When the spring season comes every year, the ancient Greeks sing this song to celebrate a new beginning. It was believed that the Goddess of Spring, Persephone sang this song upon her yearly rebirth. She was kidnapped by Hades and became the Queen of the Underworld. Since her disappearance/death brings about wintertime, the whole world suffered her sadness in destitute cold weather. Her mother, Demeter’s tears of missing her would be crystallized and fell on Earth as snowflakes. But Persephone is a strong girl. Once she found out that her mother arranged with Zeus for her to come back up to Earth every spring, she’s full of hope. She realizes the power of being the Queen of Hades, too. So she knows that she will be the one to bring life to Earth every spring and death every winter.
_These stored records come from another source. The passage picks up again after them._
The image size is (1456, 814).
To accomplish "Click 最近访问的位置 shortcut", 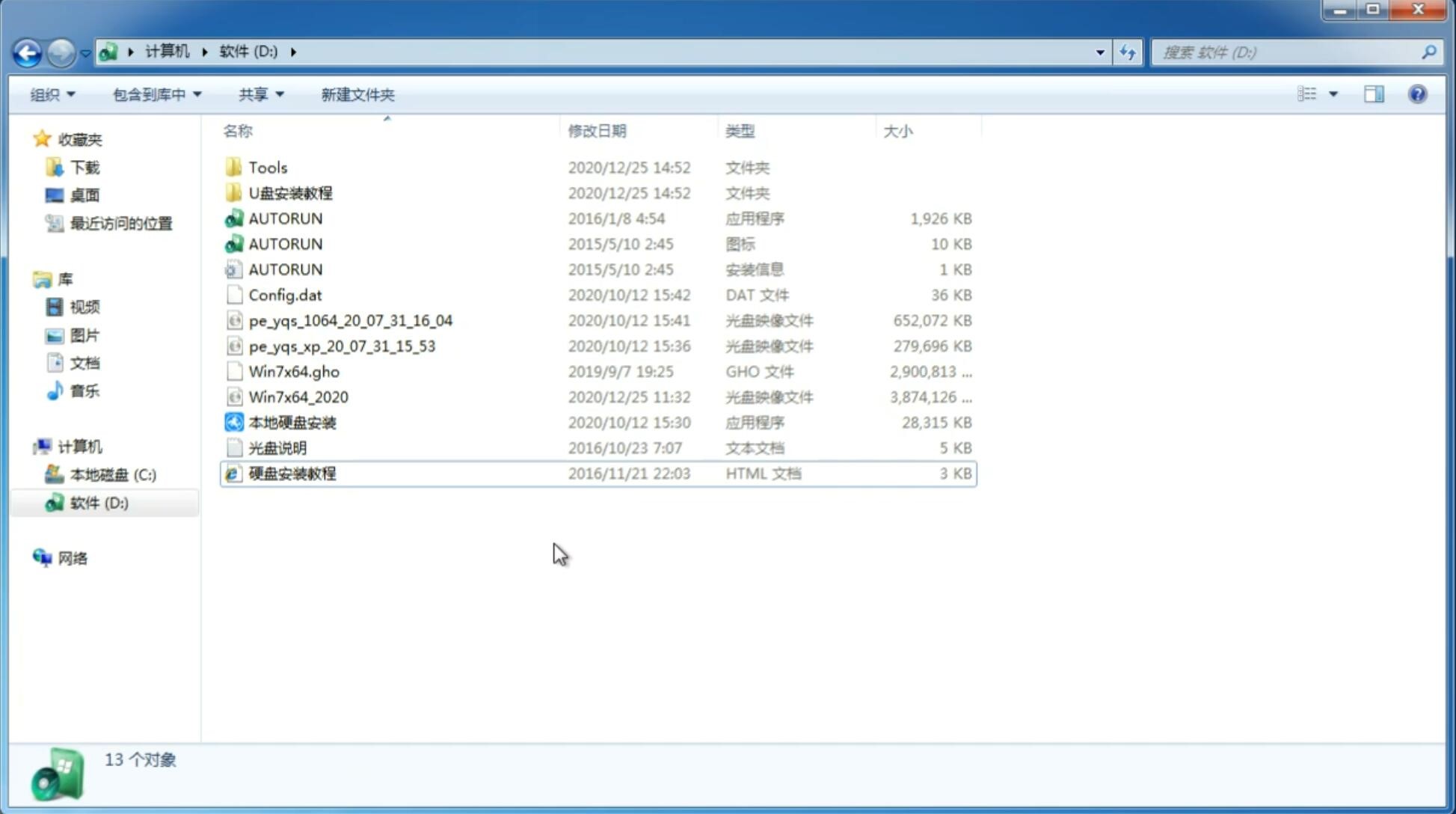I will pyautogui.click(x=119, y=223).
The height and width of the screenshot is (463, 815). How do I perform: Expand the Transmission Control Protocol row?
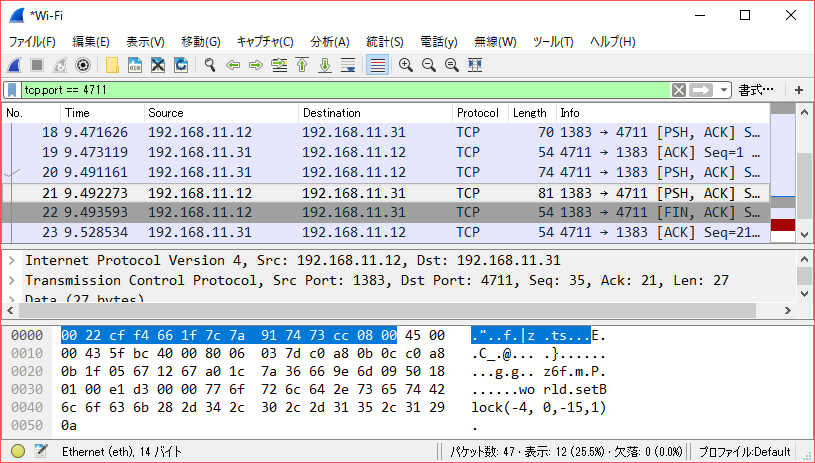pyautogui.click(x=12, y=280)

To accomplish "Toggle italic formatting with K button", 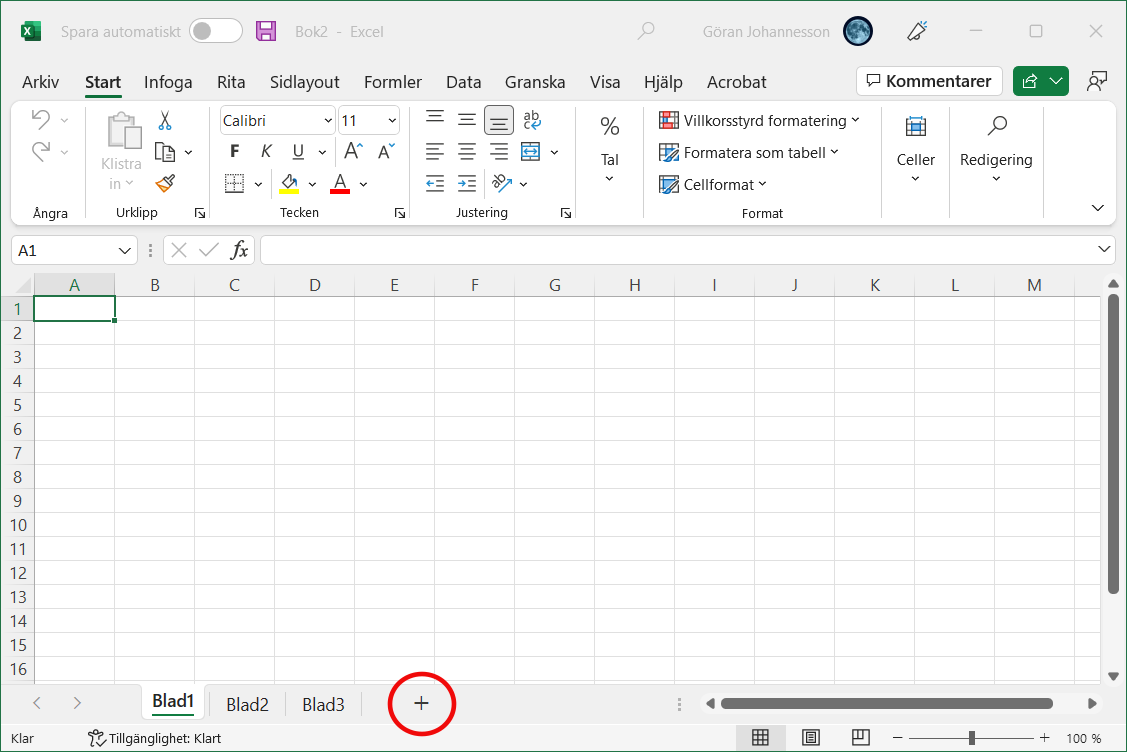I will pos(266,152).
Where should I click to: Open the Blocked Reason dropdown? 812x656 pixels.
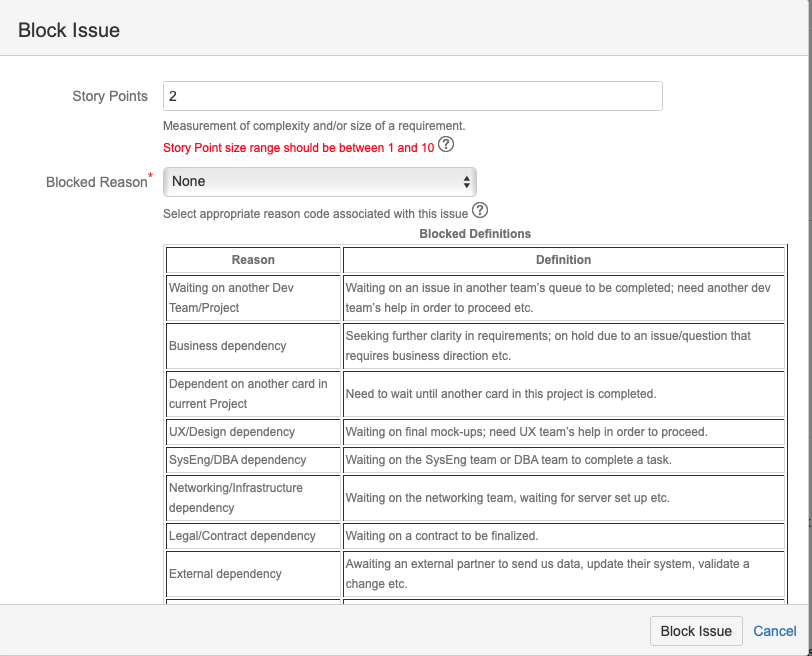[320, 182]
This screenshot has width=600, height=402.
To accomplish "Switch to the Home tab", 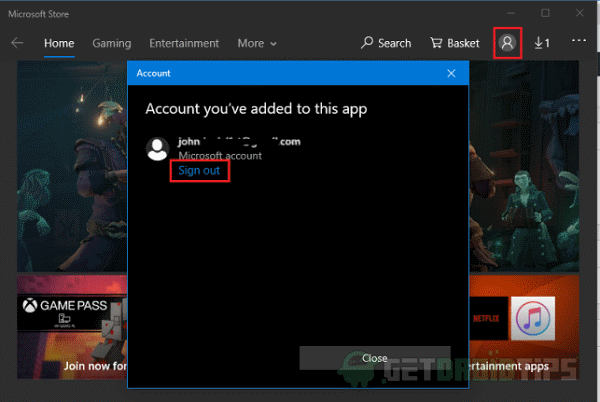I will (x=59, y=43).
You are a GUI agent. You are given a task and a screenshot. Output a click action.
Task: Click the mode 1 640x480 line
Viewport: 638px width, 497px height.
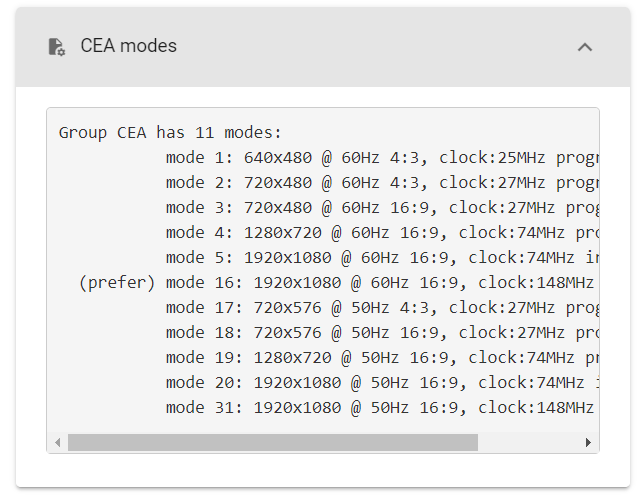pyautogui.click(x=382, y=158)

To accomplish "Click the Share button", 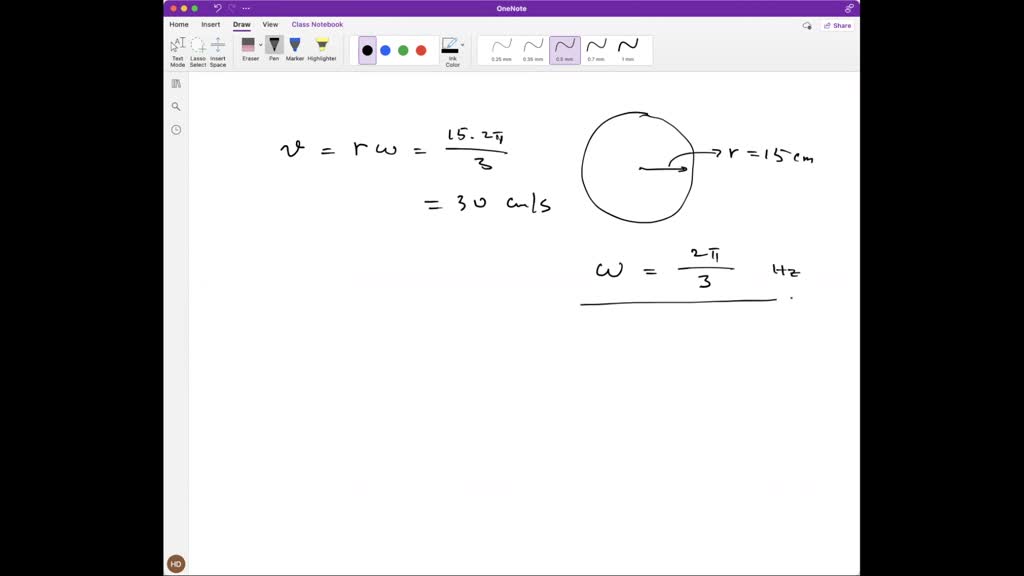I will click(x=839, y=25).
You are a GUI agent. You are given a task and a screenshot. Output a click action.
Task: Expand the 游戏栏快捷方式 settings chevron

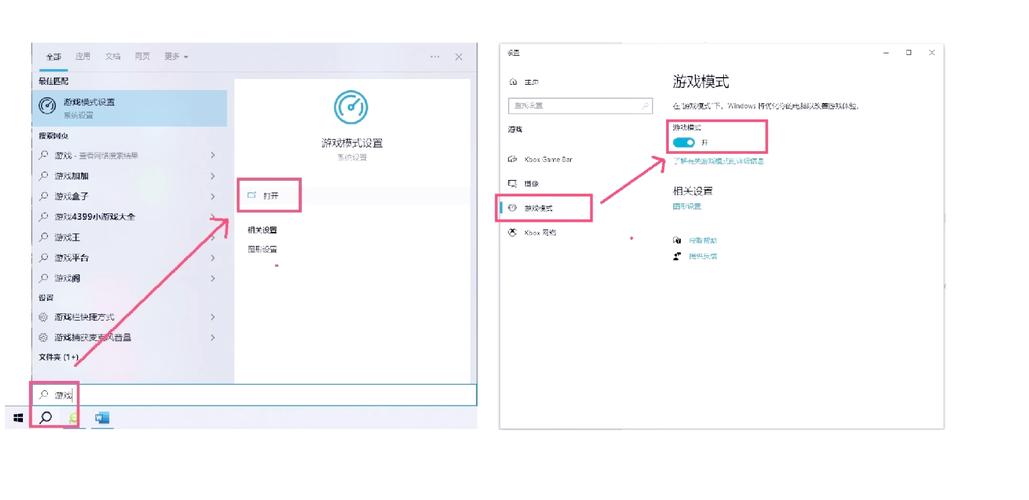[x=213, y=317]
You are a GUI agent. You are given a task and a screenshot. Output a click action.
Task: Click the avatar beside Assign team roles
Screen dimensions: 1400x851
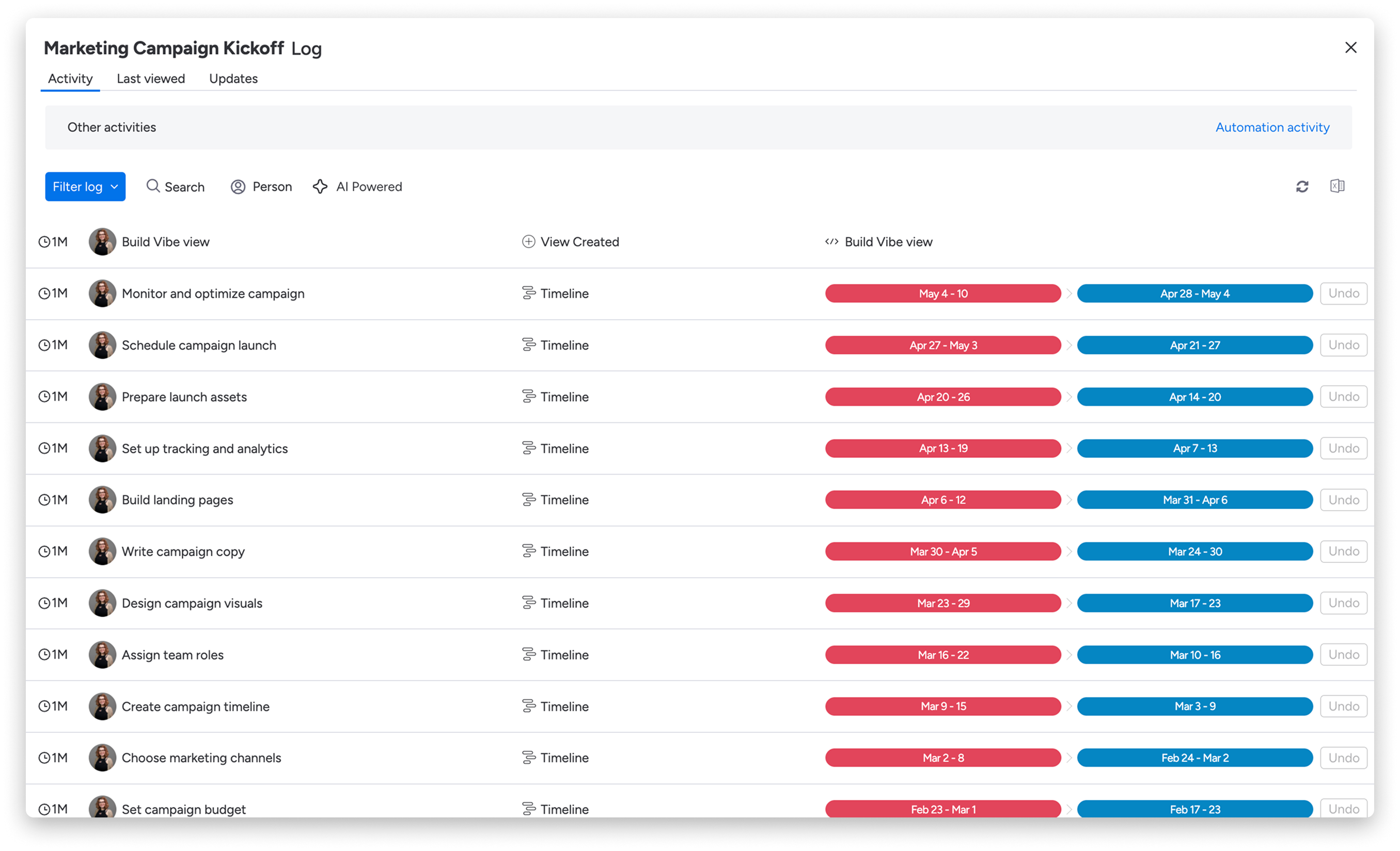click(102, 654)
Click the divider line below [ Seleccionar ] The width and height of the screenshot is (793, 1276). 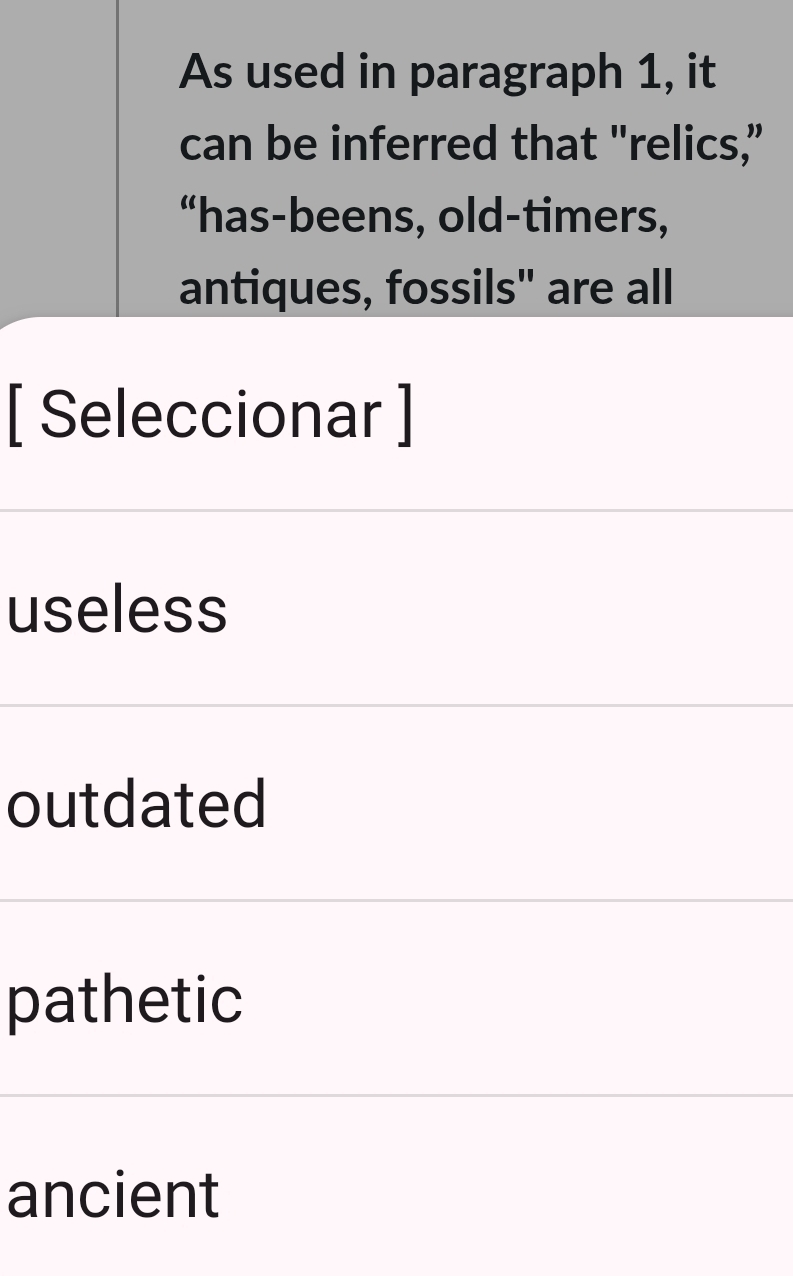pyautogui.click(x=396, y=509)
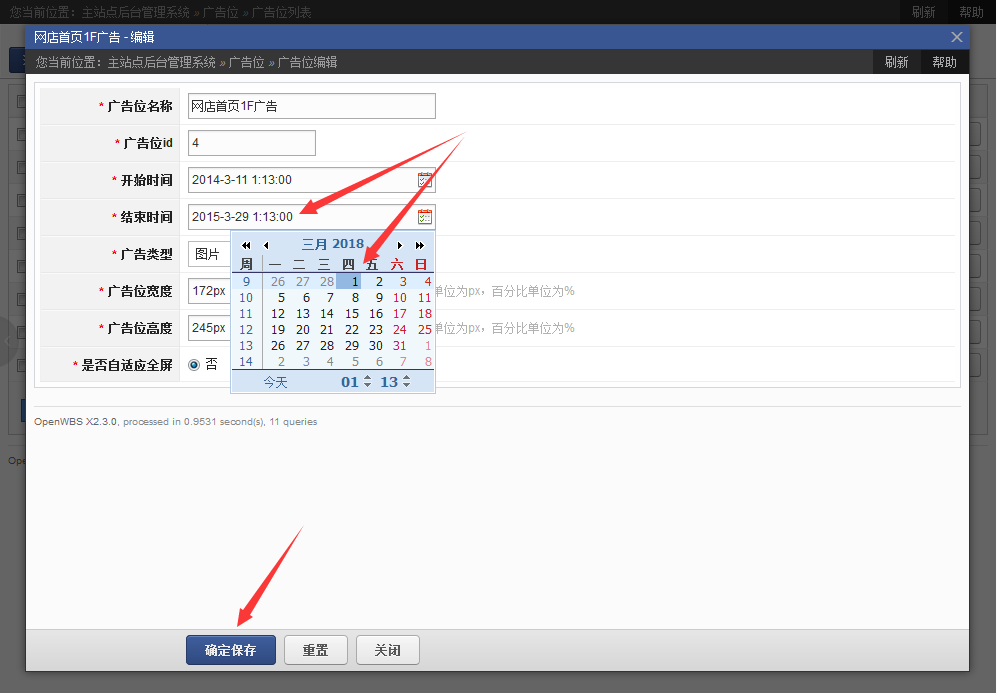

On the day she leaves the Underworld, Hades sends her on a fast chariot back to Life. She is full of happiness, and warmth, and hope, which are all reflected in her song. Her voice calls people out to step out side to see the coming of springtime. She tells people that days will be more beautiful now and nights will be more entertaining. Her voice can be heard in Heaven, on Earth, and in the Underworld. Everyone rejoices upon her return to Life, even the Gods smile upon the joy that she brings upon the world. The only person that is discontent is Hades himself, who misses his queen and also sees that she has much power to bring magic even to his world, which is the world of the dead. So this is the song of the return of spring. It claims the end of winter, and the birth of the new.


Cheng Chen

The first object and the second object (which is a song)relate to each other in that they both emphasize the ubiquitous quality of change in the cosmos. Life must go in cycle of birth and death, just as season must return to spring after winter. Change in time must exist to balance everything. In turn, rebirth gives new hope and progress.